Does your company accept credit card payments? Does your human resource department keep records of the employees’ personal data? What about third-party vendors that handle payroll, or even the folks who take the garbage out? Nearly everyone has a camera on their smart phone these days.
So, before you can protect the data of your clients and design secure audiovisual systems, you should look first at your own company’s cyber risk management framework.
There is no single cyber risk management approach that will stop all cyber crime; it varies per industry. But generally speaking, there are five elements that are common in successful cyber risk management:
1. Start with a proper cybersecurity framework, which provides a structure for ensuring your “CIA”
- Confidentiality of sensitive data – restricting access to who can view the data
- Integrity of the systems – controlling who can write or change or delete data
- Availability – ensuring that systems are up and running when they are needed
There are a number of cybersecurity frameworks readily available; the most relevant to audiovisual systems contractors are the ISO/IEC Security Control Standards, the FCC Cyber Security Planning Guide, and the NIST (National Institute of Standards and Technology) Cybersecurity Framework, which has been widely adopted across many industries.

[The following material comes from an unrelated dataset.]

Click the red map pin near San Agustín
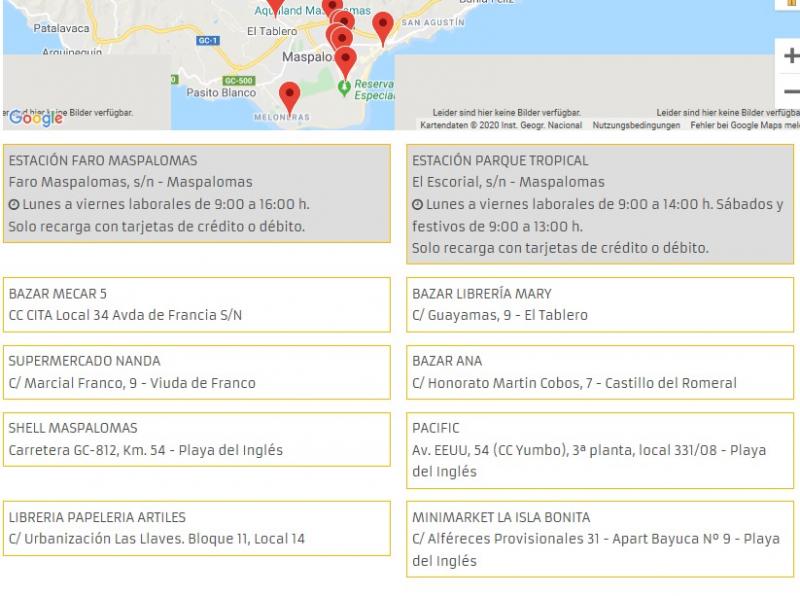Screen dimensions: 800x596 (382, 28)
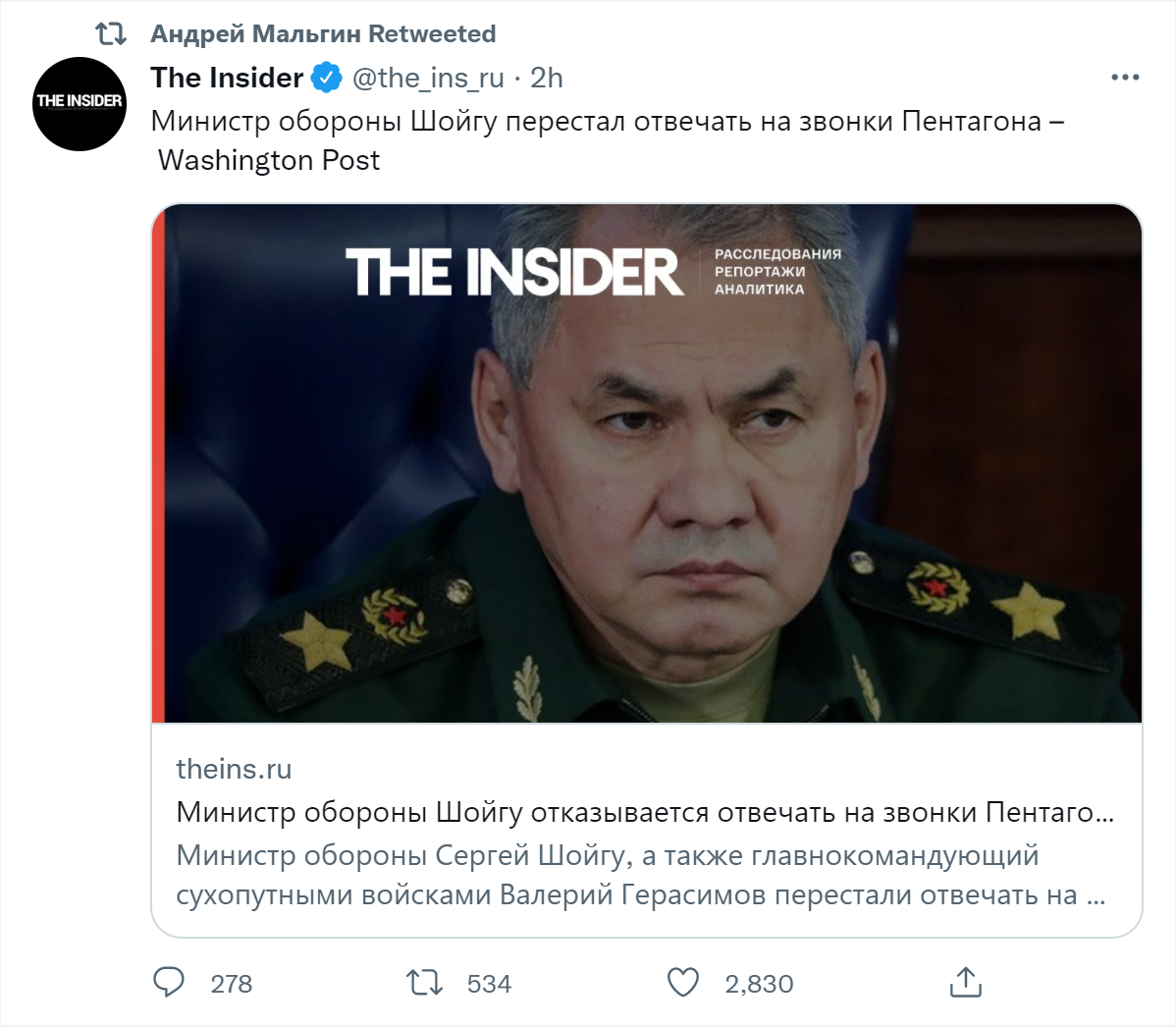Viewport: 1176px width, 1027px height.
Task: Click the 534 retweets count
Action: tap(489, 984)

2. Implement a balanced distribution of responsibility
Many users think that cybersecurity is the responsibility of the IT department, but it is really everyone’s responsibility. Anyone with email access can be susceptible to a “phishing” scam where they inadvertently click a malicious link or attachment.

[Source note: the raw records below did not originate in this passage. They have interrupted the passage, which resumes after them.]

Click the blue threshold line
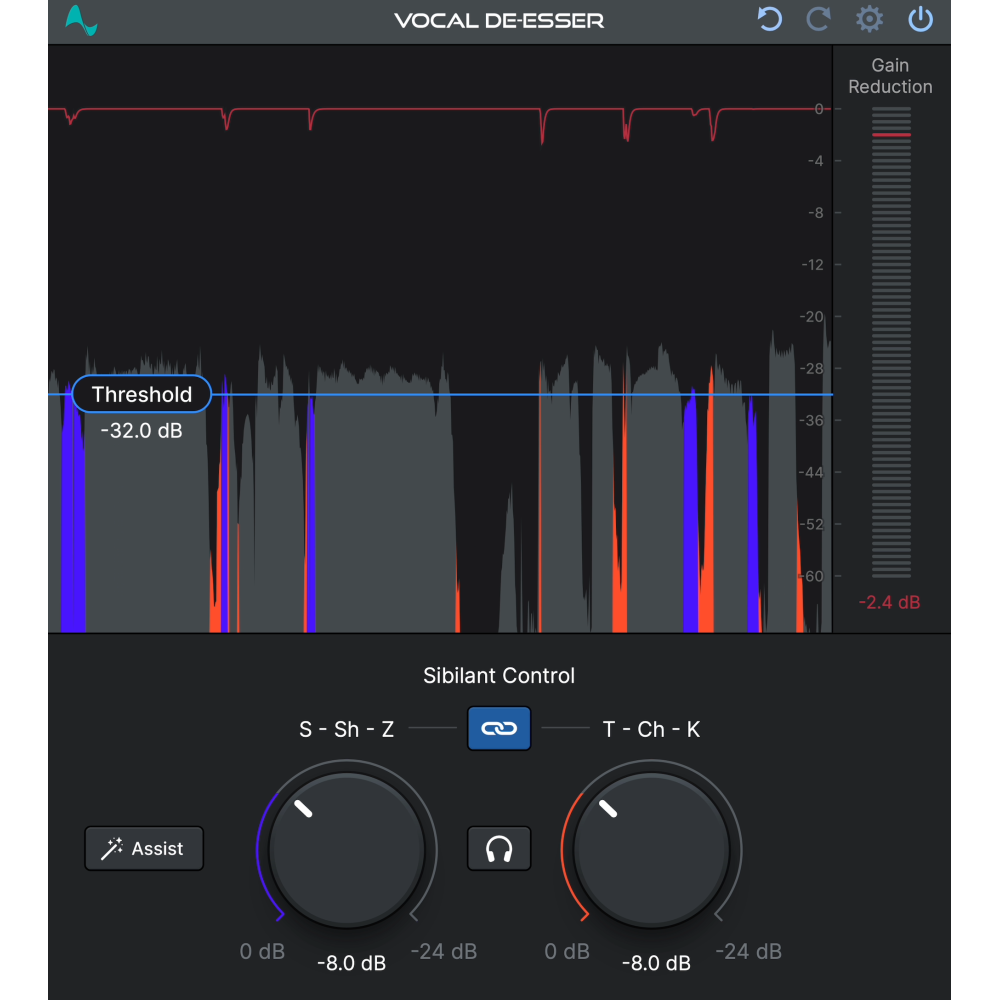1000x1000 pixels. click(500, 395)
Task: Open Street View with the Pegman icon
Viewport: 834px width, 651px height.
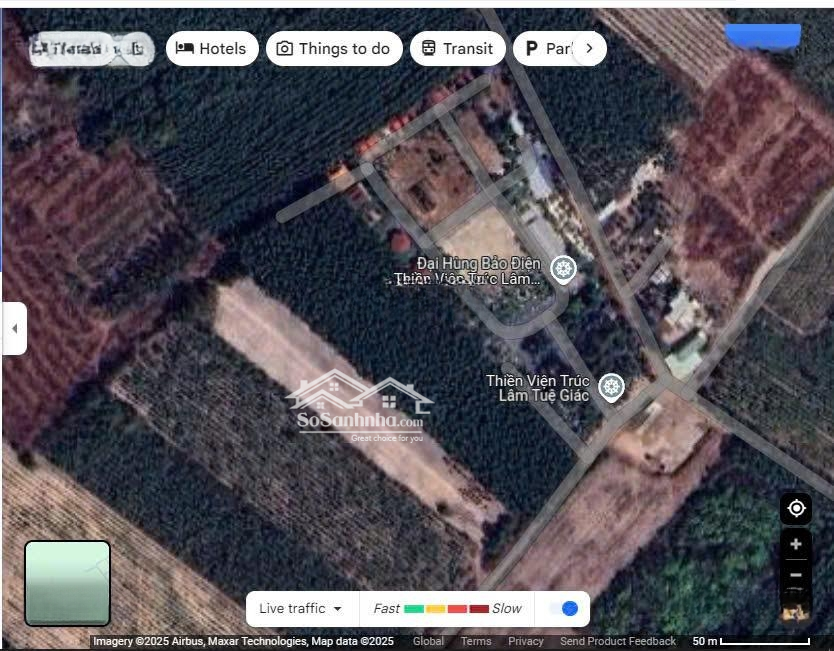Action: [796, 609]
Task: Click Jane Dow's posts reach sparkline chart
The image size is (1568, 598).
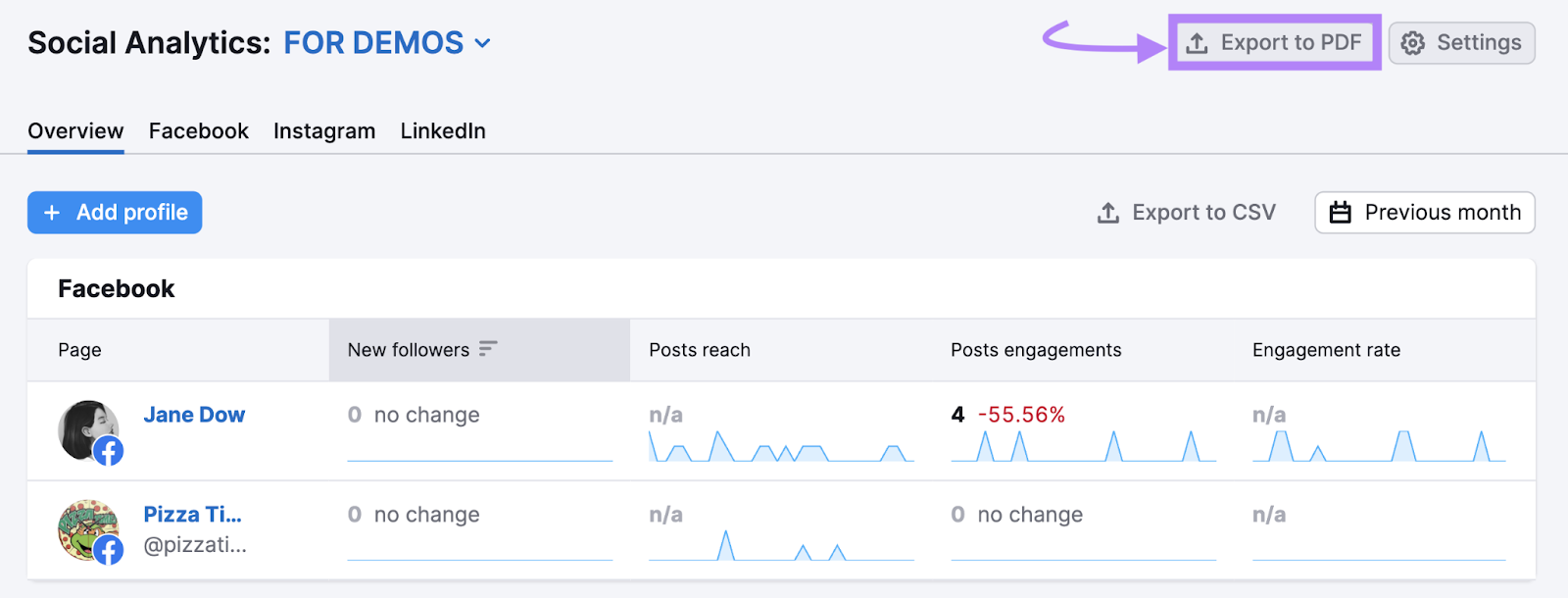Action: click(x=780, y=446)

Executives must understand the risks and their responsibilities.
3. Take a ‘holistic approach’ to security
Consider not only technical factors, but human and physical factors.
It is important that companies equip their employees with the right tools to recognize phishing email and malware, or even bad actors within their organization. Develop a company culture of cyber-awareness, and provide adequate training to all users.

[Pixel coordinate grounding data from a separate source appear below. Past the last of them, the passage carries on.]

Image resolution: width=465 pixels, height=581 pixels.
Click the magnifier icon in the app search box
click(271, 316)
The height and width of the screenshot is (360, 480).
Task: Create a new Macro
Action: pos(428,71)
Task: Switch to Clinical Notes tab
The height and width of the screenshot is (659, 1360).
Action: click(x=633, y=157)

Reward users for raising security concerns. Minimize physical access to equipment using access controls.
4. Develop a thorough and ongoing risk assessment process
The first step is to identify and categorize your assets, including digital assets and intellectual property (IP).
Next, identify the threats to your organization, which could be external, like a hacker locking up your systems using ransom ware, or someone stealing credit card or personal informational, or a hacktivist who doesn’t agree with your company’s values.
Maybe a competitor wants to shut you down for a week and ruin your reputation?
But there could also be internal threats: users who might accidentally delete files, or malicious employees who try to steal your trade secrets. Assume you just hired the next Edward Snowden.
Consider a third party who can test and assess your systems and vulnerabilities. Like humans, most companies cannot recognize their own faults.
5. Last but not least: Develop an Incident Response Plan & Incident Response Team
Everyone in the organization needs to know what to do when a threat has been detected. We talked about Incident Response Plans in greater detail last month, see this link to that article.
By developing and maintaining a cyber risk management approach for technicians, you can minimize the cyber threats and resulting impacts to your organization. You will also be prepared when your clients ask you for a copy of your cybersecurity policy or risk mitigation plan (and they will!)